Unlike more traditional cryptocurrencies, stable coins provide a new way to shelter investors’ funds from the volatile markets. Stable coins offer all the traditional benefits of cryptocurrencies like blockchain technology, a distributed ledger, and a decentralized network, but with one key difference: asset backing.
Stable coins don’t rely solely on utility and acceptance for their value. Instead, they’re like original fiat currencies once backed by gold. Stable coins are a cryptocurrency that have been ‘pegged’ to another asset. That asset can be anything from a fiat currency (like the US dollar with Tether) to precious metals (like gold and silver with Quintric), and everything in between.

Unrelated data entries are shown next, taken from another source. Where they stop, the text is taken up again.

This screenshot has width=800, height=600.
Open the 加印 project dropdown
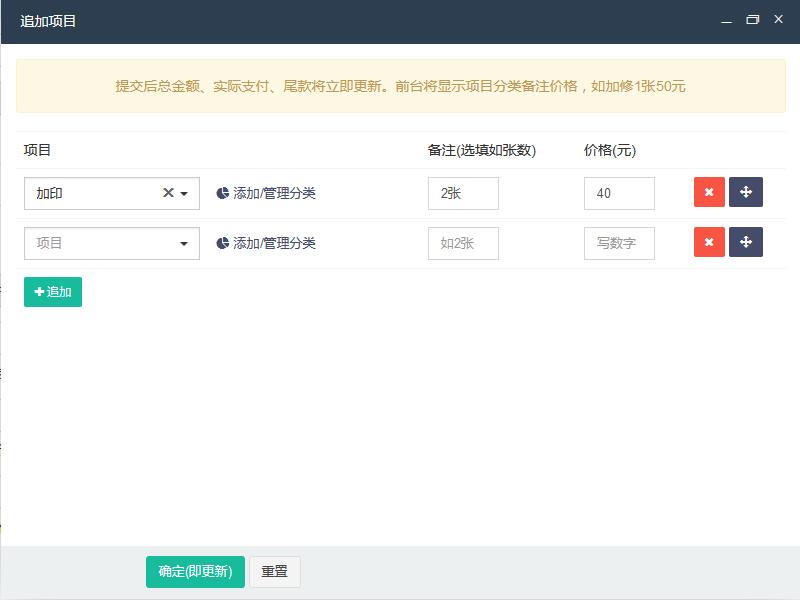tap(100, 193)
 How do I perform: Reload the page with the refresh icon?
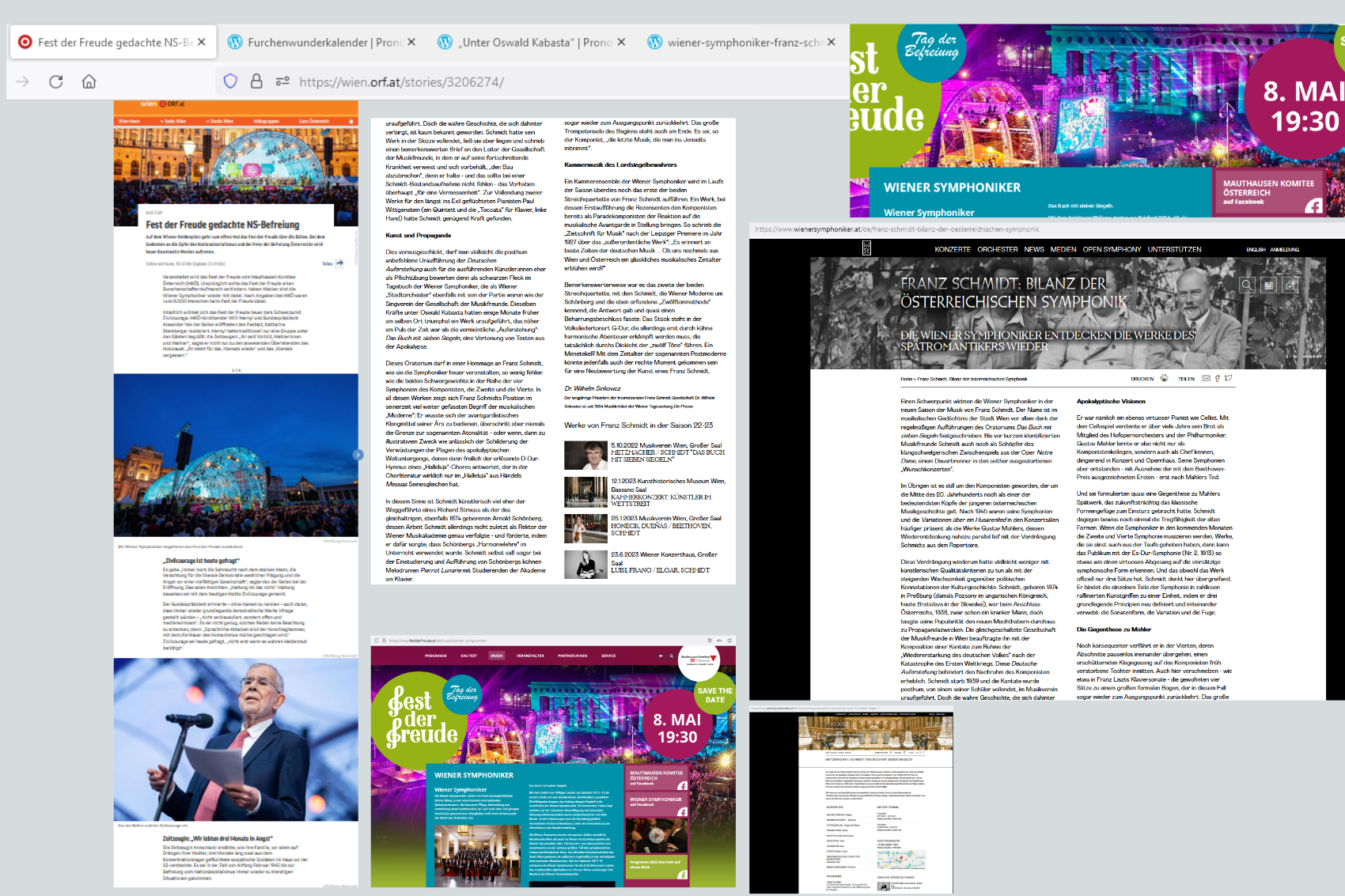click(x=55, y=81)
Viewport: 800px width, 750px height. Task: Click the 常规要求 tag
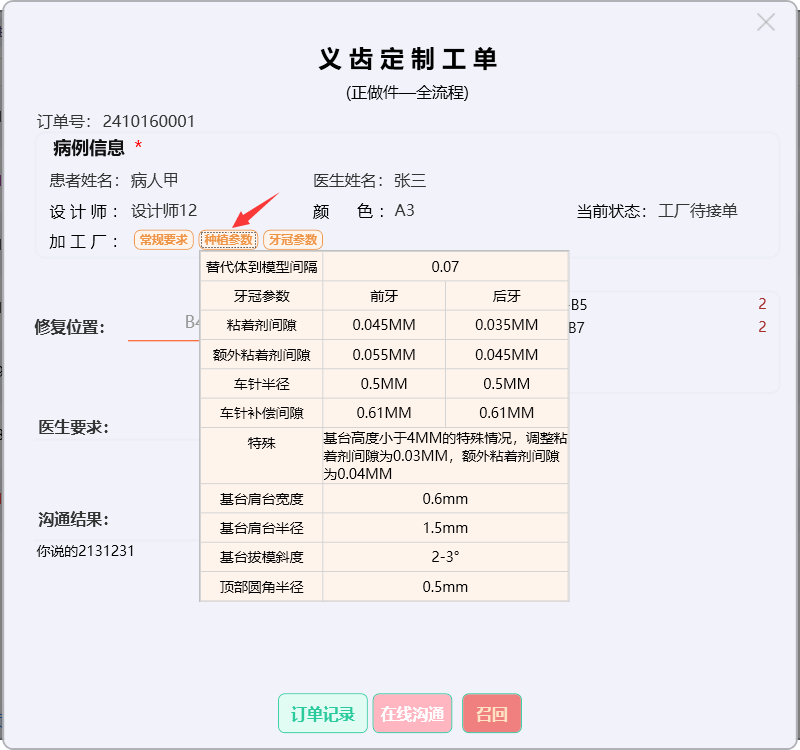click(163, 240)
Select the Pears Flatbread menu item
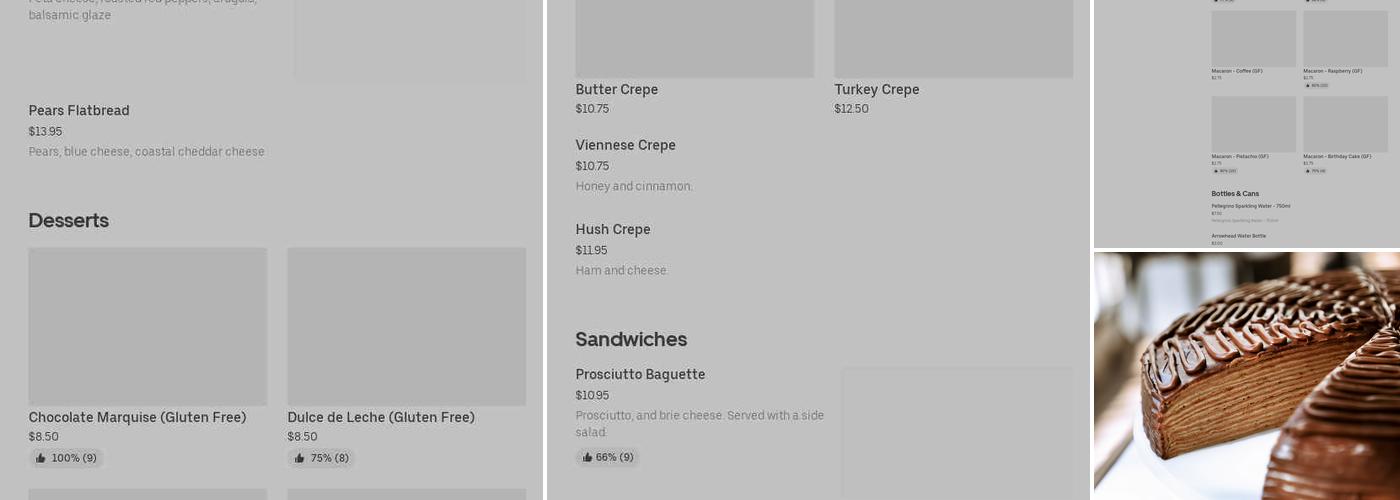1400x500 pixels. coord(79,111)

These coins offer a significant inherent value to each coin and token by having them represent ownership of another asset. For example, a gold-backed cryptocurrency will always represent a minimal amount of value: a specific denomination of gold. Because of that backing, even if the markets were to decline as a whole, the backed assets are still worth the amount of gold each represents.
There are a few different ways to run a pegged asset, but typically there are a specified amount of coins available for purchase and the issuing authority has the corresponding amount of assets backing them vaulted for storage. When done correctly, investors can go to the issuing authority and exchange their coins for the asset on demand.
By having a price-stable cryptocurrency included in a portfolio, investors have the ability to protect their investments from drastic price movements during uncertain times in the market. These coins play a crucial role in offering investors and traders an important tool for risk mitigation.